---- Given entries

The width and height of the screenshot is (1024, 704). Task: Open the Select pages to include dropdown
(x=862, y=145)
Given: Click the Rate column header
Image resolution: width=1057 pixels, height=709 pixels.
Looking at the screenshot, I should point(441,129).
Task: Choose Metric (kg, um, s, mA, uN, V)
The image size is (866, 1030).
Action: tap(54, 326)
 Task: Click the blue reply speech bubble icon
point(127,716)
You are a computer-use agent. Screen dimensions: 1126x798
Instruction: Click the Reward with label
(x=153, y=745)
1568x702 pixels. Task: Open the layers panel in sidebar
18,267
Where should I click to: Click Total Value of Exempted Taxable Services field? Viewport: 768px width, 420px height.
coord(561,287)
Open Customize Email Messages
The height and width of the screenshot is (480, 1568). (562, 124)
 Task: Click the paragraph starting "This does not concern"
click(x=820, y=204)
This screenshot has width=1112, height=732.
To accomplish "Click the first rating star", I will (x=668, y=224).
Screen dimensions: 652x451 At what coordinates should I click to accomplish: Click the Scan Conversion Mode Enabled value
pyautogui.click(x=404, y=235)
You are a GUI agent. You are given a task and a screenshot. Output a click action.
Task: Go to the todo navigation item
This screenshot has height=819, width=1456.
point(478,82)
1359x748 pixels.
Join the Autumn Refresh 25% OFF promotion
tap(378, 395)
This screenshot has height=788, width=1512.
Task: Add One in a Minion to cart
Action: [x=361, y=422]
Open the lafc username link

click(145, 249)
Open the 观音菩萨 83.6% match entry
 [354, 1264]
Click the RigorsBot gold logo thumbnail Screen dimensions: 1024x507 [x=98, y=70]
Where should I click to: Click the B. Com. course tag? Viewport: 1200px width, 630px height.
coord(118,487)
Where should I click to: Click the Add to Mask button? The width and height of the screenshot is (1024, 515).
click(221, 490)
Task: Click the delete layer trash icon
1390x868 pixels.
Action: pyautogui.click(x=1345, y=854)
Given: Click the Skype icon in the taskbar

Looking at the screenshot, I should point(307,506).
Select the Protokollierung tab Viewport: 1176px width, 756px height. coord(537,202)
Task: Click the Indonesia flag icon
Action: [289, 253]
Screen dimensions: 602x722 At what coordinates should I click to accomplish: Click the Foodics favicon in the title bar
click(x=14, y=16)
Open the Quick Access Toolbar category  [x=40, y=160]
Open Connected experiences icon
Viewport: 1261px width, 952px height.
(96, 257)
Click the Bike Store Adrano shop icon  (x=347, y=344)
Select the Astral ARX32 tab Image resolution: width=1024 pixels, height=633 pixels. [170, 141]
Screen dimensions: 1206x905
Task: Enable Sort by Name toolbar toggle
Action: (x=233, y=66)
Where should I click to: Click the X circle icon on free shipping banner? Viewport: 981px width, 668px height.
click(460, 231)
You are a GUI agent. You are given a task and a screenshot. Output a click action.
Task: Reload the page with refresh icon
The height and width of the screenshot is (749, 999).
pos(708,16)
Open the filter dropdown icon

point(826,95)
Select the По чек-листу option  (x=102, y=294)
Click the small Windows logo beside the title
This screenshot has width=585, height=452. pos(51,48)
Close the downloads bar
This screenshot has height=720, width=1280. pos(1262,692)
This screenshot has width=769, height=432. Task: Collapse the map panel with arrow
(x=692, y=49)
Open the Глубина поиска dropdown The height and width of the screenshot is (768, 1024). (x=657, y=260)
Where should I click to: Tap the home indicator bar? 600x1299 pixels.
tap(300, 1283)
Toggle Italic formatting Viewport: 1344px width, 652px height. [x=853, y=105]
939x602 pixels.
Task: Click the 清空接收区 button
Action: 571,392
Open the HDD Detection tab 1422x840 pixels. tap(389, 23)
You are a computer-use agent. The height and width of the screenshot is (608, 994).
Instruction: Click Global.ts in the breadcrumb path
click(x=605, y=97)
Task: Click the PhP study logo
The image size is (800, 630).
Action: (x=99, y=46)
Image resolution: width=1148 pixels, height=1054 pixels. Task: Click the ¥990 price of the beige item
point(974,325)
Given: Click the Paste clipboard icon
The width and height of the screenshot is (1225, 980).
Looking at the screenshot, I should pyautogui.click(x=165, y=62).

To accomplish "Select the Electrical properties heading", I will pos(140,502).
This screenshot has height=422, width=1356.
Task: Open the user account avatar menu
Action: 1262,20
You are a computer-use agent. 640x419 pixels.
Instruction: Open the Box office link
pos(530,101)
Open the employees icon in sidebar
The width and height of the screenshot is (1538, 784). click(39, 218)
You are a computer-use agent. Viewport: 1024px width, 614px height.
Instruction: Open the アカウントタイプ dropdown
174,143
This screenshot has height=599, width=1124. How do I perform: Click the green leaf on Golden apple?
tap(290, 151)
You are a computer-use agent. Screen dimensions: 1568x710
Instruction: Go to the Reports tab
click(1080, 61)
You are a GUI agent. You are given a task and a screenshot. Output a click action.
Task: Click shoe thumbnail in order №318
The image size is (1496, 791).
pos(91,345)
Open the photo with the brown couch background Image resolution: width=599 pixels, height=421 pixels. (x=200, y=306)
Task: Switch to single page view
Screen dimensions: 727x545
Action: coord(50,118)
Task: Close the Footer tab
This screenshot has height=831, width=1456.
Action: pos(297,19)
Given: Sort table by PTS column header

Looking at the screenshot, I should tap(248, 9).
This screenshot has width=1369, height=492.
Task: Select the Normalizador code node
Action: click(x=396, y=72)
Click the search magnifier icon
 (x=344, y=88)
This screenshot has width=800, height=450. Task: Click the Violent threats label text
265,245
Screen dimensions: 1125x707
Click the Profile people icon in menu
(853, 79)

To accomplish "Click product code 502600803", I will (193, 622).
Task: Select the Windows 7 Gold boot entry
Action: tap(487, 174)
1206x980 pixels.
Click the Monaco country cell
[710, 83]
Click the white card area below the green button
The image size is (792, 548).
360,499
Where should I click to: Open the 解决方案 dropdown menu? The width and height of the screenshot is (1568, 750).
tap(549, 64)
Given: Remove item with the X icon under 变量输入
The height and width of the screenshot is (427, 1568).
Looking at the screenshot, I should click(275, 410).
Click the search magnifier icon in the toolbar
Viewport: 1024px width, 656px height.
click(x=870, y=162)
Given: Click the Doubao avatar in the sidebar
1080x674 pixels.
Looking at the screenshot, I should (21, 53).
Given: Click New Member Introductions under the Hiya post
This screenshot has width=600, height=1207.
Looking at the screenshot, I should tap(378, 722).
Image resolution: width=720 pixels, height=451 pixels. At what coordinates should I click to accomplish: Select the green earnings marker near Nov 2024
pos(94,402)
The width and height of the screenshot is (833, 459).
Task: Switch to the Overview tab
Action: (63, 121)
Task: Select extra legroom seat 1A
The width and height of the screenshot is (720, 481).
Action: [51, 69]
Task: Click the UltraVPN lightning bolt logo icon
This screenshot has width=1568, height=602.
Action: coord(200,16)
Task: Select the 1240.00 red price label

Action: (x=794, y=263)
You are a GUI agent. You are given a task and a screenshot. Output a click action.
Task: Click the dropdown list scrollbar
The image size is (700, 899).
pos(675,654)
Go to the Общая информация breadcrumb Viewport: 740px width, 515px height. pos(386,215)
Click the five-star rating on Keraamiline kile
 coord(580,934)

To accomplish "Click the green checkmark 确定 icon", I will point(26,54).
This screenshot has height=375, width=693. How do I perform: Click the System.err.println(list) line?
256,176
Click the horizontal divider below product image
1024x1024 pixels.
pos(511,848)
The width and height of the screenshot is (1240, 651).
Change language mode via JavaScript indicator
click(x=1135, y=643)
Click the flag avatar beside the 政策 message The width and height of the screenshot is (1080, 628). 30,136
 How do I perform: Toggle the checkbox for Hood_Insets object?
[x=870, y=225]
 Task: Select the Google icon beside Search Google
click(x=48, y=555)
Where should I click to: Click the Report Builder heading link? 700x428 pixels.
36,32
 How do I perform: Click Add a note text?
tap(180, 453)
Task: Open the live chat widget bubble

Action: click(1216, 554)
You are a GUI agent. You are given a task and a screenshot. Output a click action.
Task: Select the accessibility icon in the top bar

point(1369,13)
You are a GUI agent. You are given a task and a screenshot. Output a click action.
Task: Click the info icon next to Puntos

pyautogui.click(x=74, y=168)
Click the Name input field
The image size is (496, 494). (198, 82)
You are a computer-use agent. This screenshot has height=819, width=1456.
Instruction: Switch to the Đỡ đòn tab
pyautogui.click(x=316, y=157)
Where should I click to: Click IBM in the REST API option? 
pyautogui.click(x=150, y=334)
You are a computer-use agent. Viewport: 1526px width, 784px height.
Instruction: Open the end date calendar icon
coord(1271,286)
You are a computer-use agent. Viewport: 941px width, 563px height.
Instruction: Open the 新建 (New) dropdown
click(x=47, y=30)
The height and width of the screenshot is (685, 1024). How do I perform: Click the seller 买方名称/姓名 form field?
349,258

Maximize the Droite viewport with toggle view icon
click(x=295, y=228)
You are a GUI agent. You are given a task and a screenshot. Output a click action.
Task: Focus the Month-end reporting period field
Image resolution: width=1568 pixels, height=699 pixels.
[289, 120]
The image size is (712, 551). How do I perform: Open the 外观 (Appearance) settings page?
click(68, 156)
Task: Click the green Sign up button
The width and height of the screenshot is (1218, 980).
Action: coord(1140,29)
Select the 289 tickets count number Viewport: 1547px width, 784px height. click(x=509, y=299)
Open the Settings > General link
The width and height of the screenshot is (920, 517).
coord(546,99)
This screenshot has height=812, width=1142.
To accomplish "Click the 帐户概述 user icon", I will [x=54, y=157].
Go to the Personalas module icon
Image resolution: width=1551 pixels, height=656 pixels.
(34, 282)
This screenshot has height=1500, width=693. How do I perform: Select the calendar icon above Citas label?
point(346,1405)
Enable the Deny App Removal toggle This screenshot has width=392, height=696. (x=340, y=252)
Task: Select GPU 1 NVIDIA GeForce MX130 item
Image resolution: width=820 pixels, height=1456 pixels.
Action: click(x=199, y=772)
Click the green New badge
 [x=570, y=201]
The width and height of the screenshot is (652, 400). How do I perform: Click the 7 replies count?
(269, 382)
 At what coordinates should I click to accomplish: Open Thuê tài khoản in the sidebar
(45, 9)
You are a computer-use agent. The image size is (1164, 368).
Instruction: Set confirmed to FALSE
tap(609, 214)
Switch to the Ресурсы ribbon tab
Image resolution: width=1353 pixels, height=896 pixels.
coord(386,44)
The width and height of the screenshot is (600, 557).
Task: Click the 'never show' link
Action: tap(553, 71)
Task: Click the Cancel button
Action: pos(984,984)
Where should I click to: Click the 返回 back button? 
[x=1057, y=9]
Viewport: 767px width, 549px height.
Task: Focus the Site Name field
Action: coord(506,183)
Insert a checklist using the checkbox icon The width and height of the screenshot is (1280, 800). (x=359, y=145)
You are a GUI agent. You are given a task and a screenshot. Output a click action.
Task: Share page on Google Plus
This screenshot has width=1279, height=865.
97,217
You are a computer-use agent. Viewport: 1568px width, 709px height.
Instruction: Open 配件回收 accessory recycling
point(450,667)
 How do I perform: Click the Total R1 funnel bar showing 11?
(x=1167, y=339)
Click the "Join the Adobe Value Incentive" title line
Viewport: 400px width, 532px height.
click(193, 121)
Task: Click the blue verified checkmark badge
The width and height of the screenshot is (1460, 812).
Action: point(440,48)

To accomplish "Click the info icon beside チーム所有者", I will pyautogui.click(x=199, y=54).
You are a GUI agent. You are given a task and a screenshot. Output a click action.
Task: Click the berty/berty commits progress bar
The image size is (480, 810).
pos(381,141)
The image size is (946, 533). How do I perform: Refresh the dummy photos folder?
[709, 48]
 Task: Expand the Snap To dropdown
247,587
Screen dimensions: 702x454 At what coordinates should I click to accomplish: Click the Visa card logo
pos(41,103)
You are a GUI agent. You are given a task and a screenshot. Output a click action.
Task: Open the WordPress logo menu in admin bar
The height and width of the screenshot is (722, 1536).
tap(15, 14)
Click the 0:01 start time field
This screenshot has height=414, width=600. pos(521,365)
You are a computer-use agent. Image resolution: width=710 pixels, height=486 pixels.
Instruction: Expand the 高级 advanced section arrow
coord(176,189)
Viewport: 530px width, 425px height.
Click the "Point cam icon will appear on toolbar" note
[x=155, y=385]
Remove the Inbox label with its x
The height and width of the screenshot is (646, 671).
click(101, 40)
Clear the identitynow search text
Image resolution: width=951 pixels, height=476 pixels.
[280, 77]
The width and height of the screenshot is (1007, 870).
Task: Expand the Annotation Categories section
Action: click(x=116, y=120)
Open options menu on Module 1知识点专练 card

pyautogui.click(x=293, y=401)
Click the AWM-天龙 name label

--------

Please transcribe the lines from the one containing "Instruction: Expand the" through the last line of the records. Include both ends and nothing else.

Instruction: Expand the 高级 advanced section arrow
coord(176,189)
Viewport: 530px width, 425px height.
Click the "Point cam icon will appear on toolbar" note
[x=155, y=385]
Remove the Inbox label with its x
The height and width of the screenshot is (646, 671).
click(101, 40)
Clear the identitynow search text
Image resolution: width=951 pixels, height=476 pixels.
[280, 77]
The width and height of the screenshot is (1007, 870).
Task: Expand the Annotation Categories section
Action: click(x=116, y=120)
Open options menu on Module 1知识点专练 card

pyautogui.click(x=293, y=401)
Click the AWM-天龙 name label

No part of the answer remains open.